The North’s General Staff of the Korean People’s Army warned the South Korean defence chief’s recent remarks on a preemptive strike had created a “grave situation” which could lead to war “at any moment.”
The North’s armed forces “will take prompt and decisive military actions against any attempt of the South Korean puppet authorities… and blow up the major targets including the commanding centre,” it said, according to the Korean Central News Agency.
The agency later carried a separate statement by the Committee for the Peaceful Reunification of Korea in protest at Seoul’s alleged contingency plan for possible unrest in Pyongyang as well.
“This itself is a declaration of a war against (North Korea),” said the state committee which handles cross-border relations with the South.
The North’s warning came days after the South’s Defence Minister Kim Tae-Young reiterated that Seoul would launch a preemptive strike to frustrate any nuclear attacks by the communist regime.
“We would have to strike right away if we detected a clear intention to attack (South Korea) with nuclear weapons,” Kim told a Seoul forum on Wednesday.
“It would be too late and the damage would be too big if, in the case of a North Korean nuclear attack, we had to cope with the attack.”
The North’s military statement said Sunday that its armed forces regard Kim’s remarks as a “state policy” and “an open declaration of war” of Seoul.
Kim made similar remarks in 2008, sparking the North’s angry protest and temporary expulsion of South Korean officials from a Seoul-funded industrial park just north of the heavily fortified border.
International efforts to bring Pyongyang back to six-party nuclear disarmament talks have so far made little headway.
North Korea abandoned the talks last April, a month before defiantly conducting a second atomic bomb test following its first in 2006, which soon led to United Nations sanctions on the communist state.
North Korea has said it will never return to talks with the United States, China, South Korea, Russia and Japan unless the sanctions are lifted. It also demands early discussions on a peace pact to end the 1950-1953 war.
But the United States and South Korea have insisted that the North should first come back to the talks and show it is serious about scrapping its atomic programmes.
US Assistant Secretary of State Kurt Campbell will visit Japan and South Korea early next month to discuss regional security issues including ways to revive the six-party talks last held in December 2008.
Seoul’s Foreign Minister Yu Myung-Hwan said Friday he hopes the talks can resume “before or after the Lunar New year” holidays from February 13-15, but reaffirmed that sanctions will remain in force until progress is made.
Yang Moo-Jin, a professor of Seoul’s University of North Korean Studies, told AFP Sunday Pyongyang is employing a “two-track approach” to Seoul.

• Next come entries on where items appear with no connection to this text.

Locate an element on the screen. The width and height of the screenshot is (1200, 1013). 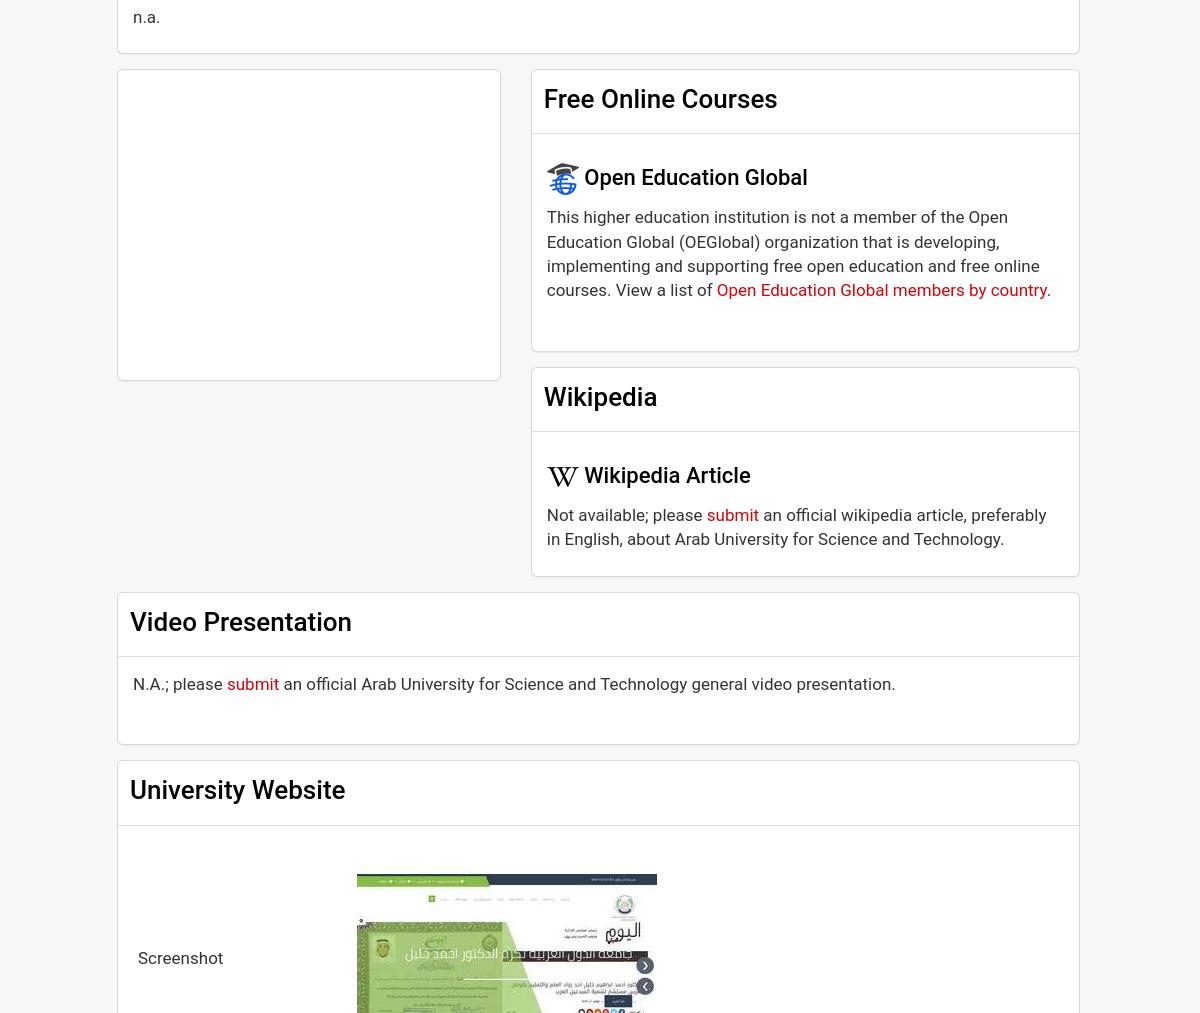
'N.A.; please' is located at coordinates (178, 681).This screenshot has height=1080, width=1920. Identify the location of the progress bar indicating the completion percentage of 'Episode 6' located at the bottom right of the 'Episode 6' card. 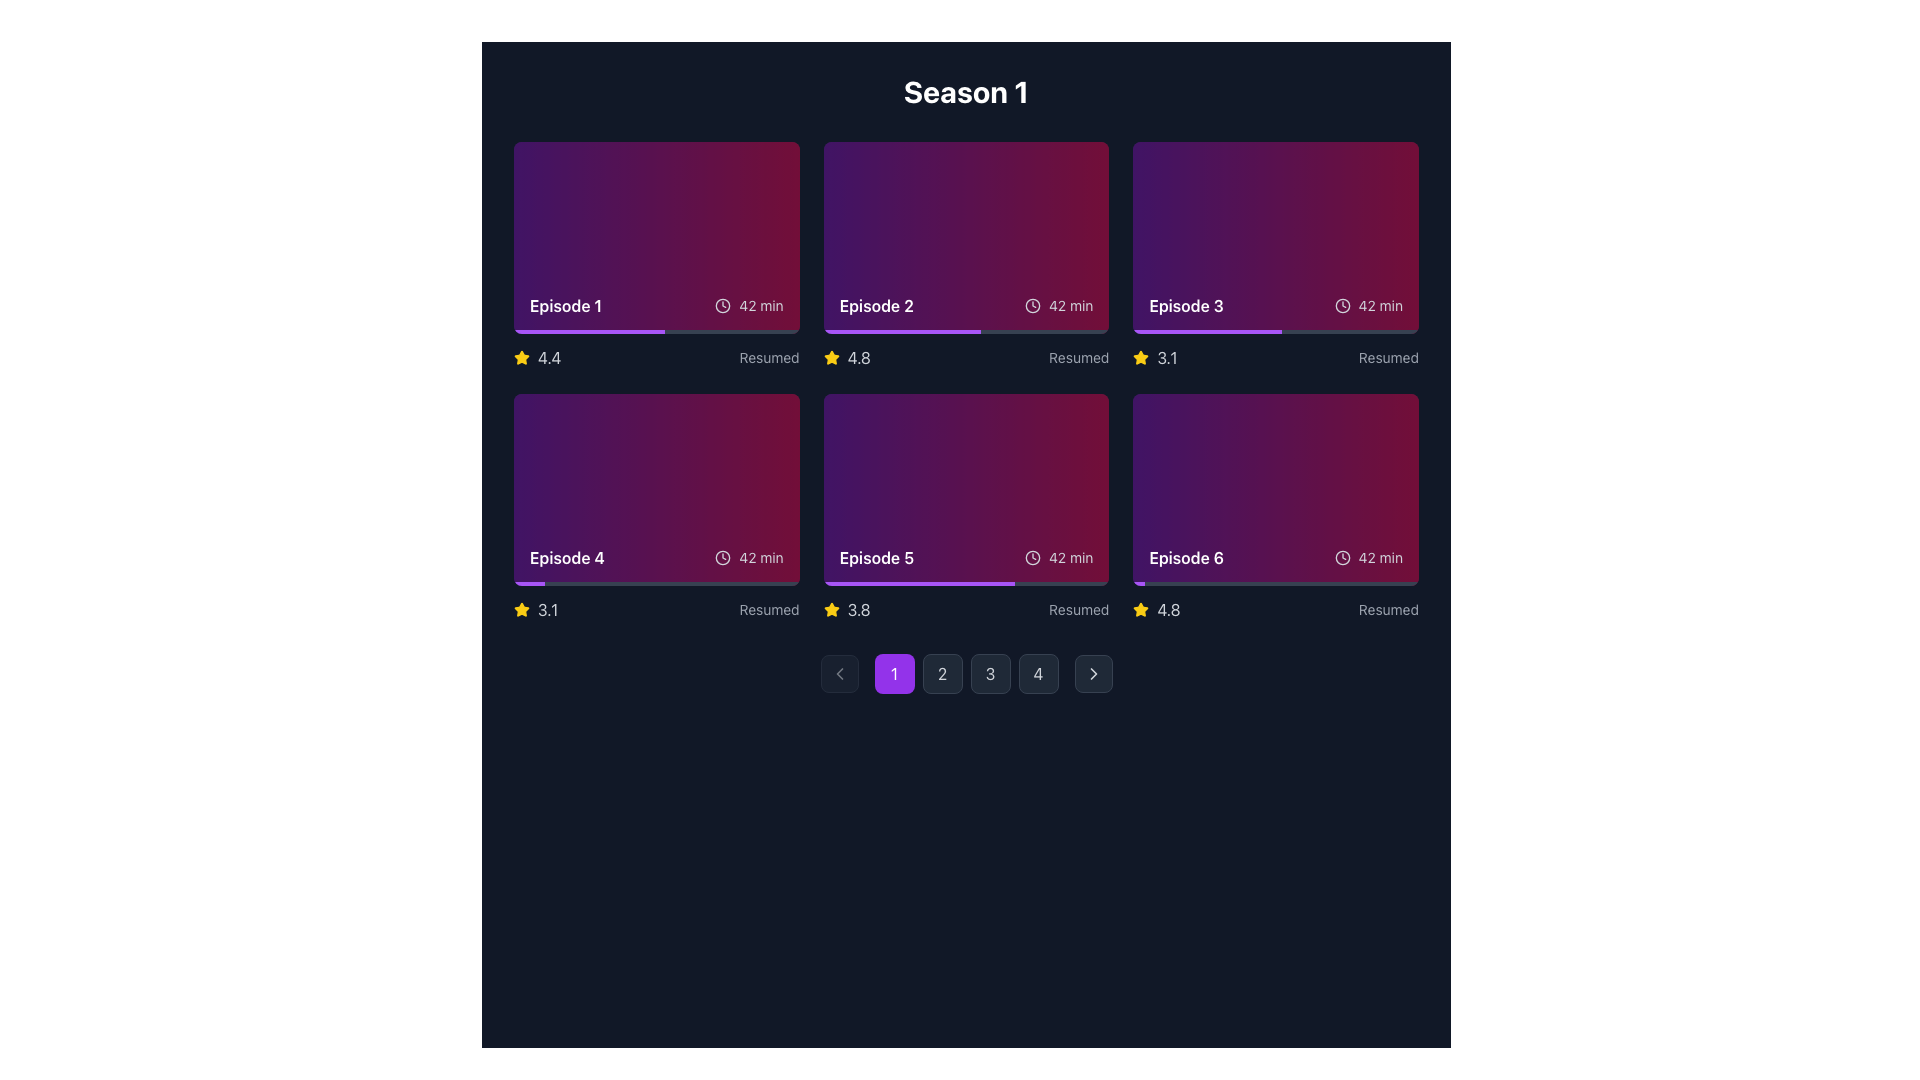
(1275, 583).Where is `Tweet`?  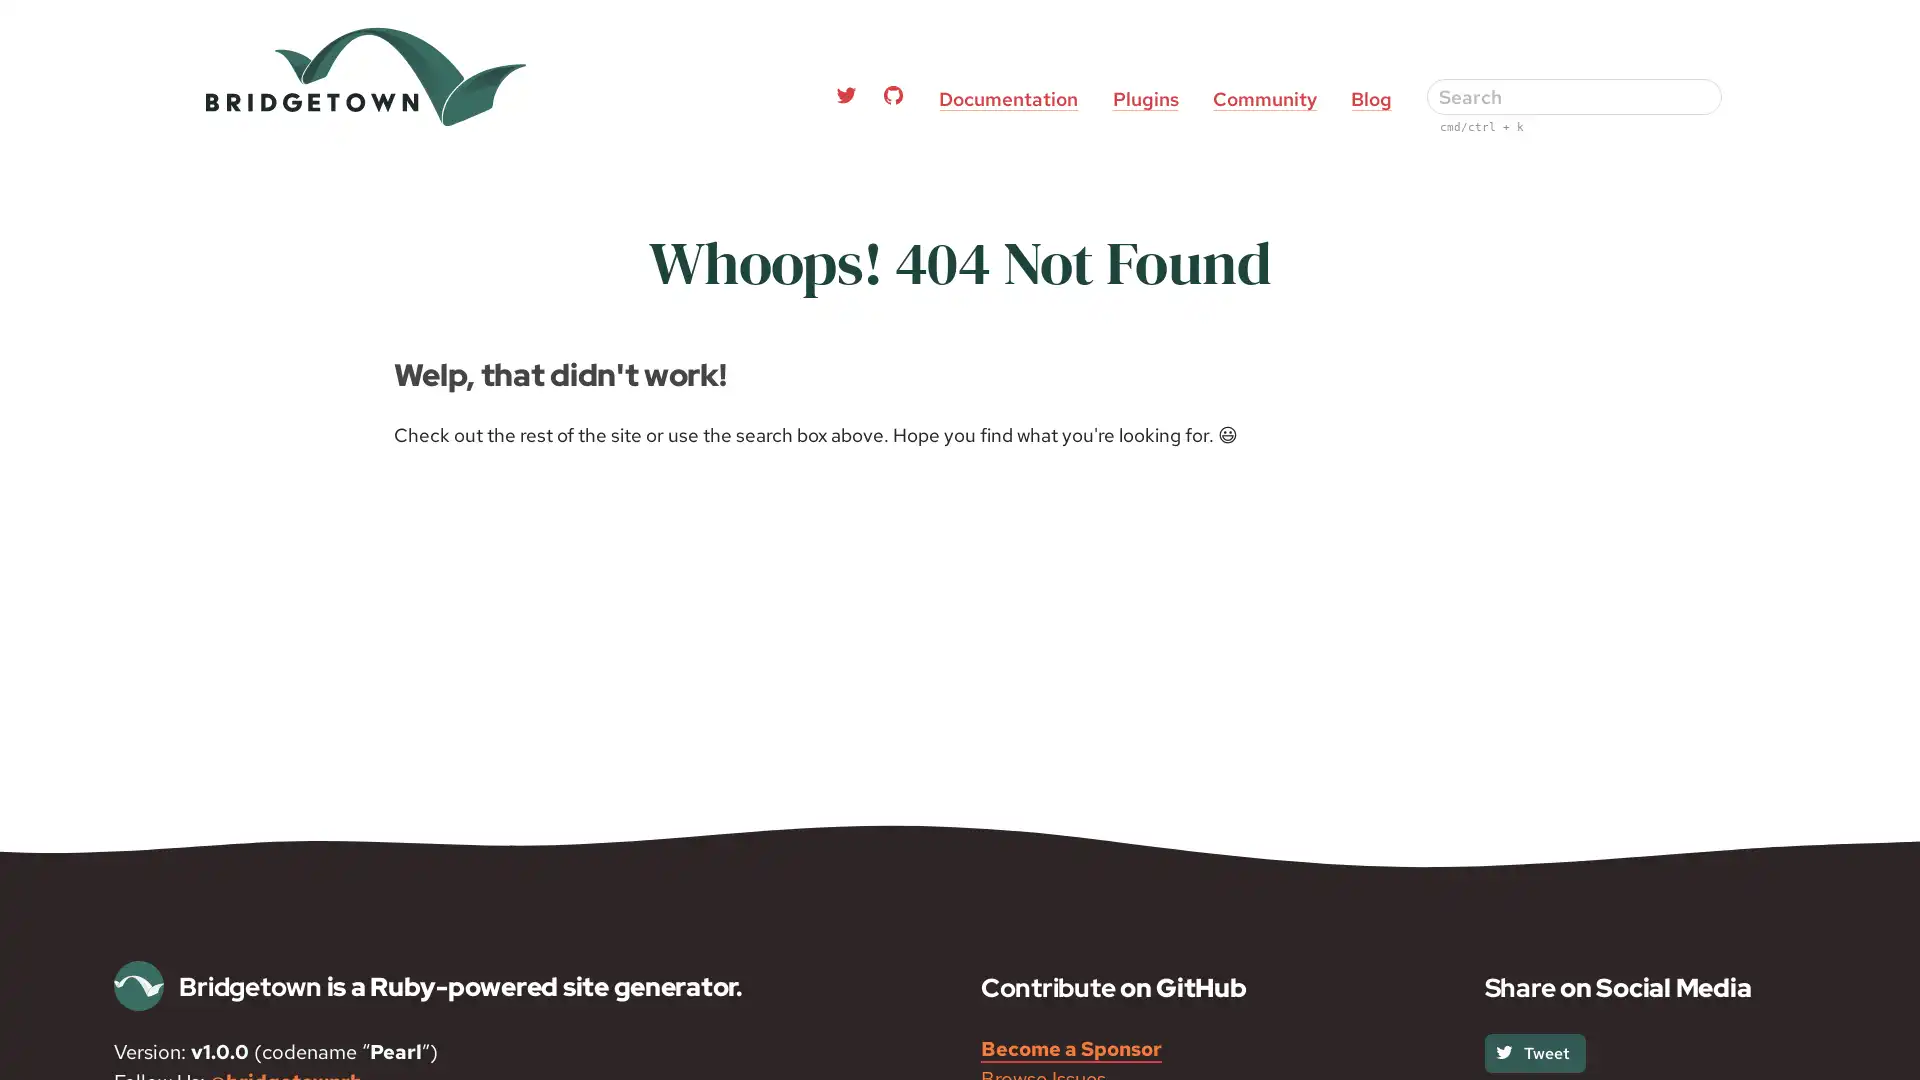
Tweet is located at coordinates (1533, 1051).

“The North is employing a two-track approach, pressuring the South with vitriolic rhetoric on the political front while trying to cash in on cooperation on the economic front,” Yang said.
The North has proposed holding one-day military talks on easing restrictions on travel in and out of the Seoul-funded estate just north of the border and two-day economic talks on reviving tours by South Koreans to the Mount Kumgang resort in the North from Tuesday.
Seoul has yet to respond to the offers. Both sides are due to resume separate non-military talks on the estate on February 1.